Fruto engendrado pela violência do branco aventureiro na sombria sensualidade na índia, sua origem se perdia no dramático mistério das terras virgens.
Numa aura de mistério e selvageria, ligada intrinsecamente à natureza indomada dos Llanos venezuelanos, ela possui uma beleza magnética e poder de sedução. Barbara conquistou a vasta região do Arauca através de meios poderosos, subjugando homens com seu fascínio e acumulando riqueza e influência, com exceção das terras de Altamira, pertencentes a Santos Luzardo.
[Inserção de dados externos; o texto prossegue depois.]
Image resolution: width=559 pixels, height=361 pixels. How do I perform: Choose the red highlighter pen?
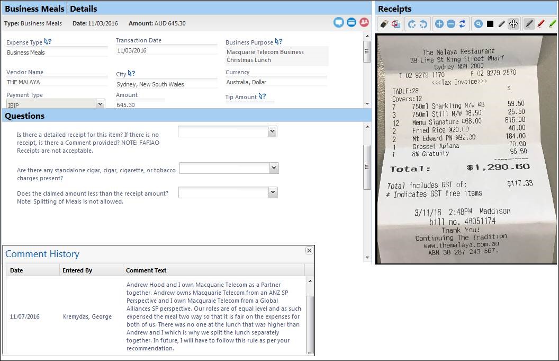[x=540, y=24]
Gallegos enriquece a narrativa com elementos do Realismo Mágico, característico da literatura latino-americana, ao incorporar as crenças ancestrais e o misticismo que permeiam a cultura dos povos originários, fundindo-os com as tradições cristãs. Criada em meio aos indígenas, ela absorveu a sabedoria da natureza, desenvolvendo uma espiritualidade sincrética onde o sagrado e o profano se entrelaçam.
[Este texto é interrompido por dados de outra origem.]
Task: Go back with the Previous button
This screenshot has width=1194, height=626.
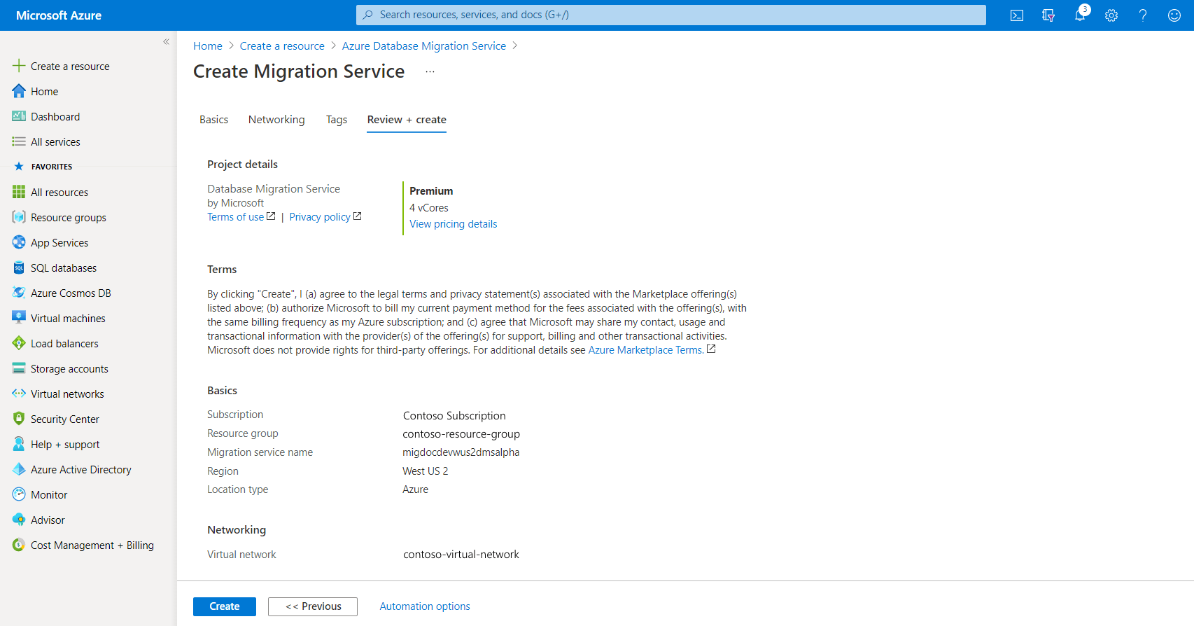Action: (313, 606)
Deus ou demônio tutelar, era o mesmo para ela, já que em seu espírito, feitiçarias e crenças religiosas, conjuros e orações, tudo estava misturado e confundido em uma só massa de superstição, assim como sobre seu peito estavam em perfeita harmonia amuletos de bruxos índios e escapulários, e sobrea prateleira do quarto dos misteriosos conciliábulos com o "Sócio", imagens piedosas, cruzes de palma bendita, presas de jacarés, pedras de corvineta e de centelha, e fetiches que trouxera dos ranchos indígenas consumiam o óleo de uma mesma lamparina votiva.
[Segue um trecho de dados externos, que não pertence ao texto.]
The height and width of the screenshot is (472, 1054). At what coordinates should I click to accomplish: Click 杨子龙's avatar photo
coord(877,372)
Já Santos Luzardo é um jovem advogado que retorna aos Llanos para tomar posse da fazenda herdada de seu pai, Altamira. Um personificação da ordem, ele confronta Dona Bárbara e sua tirania diante do domínio da região, marcada por violência, corrupção e uma série de confrontos territoriais.
Ao longo da narrativa, Rómulo Gallegos explora a relação entre o ser humano e a natureza implacável dos Llanos, a profunda influência desse ambiente na moldagem do caráter e as tensões sociais e políticas da Venezuela da época, que respingam até hoje na História do país.
Para além do conflito territorial central, Gallegos introduz uma paixão inesperada da indomável Dona Bárbara por Santos Luzardo. Contudo, apesar de sua força sobrenatural, Bárbara não consegue despertar o amor de Santos, que conhece suas crueldades e artimanhas.
Em contrapartida, o destino tece laços inesperados quando Santos se apaixona por Marisela, a filha renegada de Dona Bárbara. Nesse triângulo amoroso, Gallegos constrói uma trama marcada por vinganças e ressentimentos.
Para ser amada por um homem como Santos Luzardo é necessário não ter história.
Novamente confrontada pela amarga frustração amorosa, a anti-heroína finalmente cede ao curso dos acontecimentos, desaparecendo misteriosamente das vastas planícies dos Llanos. Com seu sumiço, suas terras, chamadas de El Miedo, passam para as mãos de quem por direito as herdou e almejava para a região um futuro marcado pela civilidade e pela ordem. E tudo volta a ser Altamira.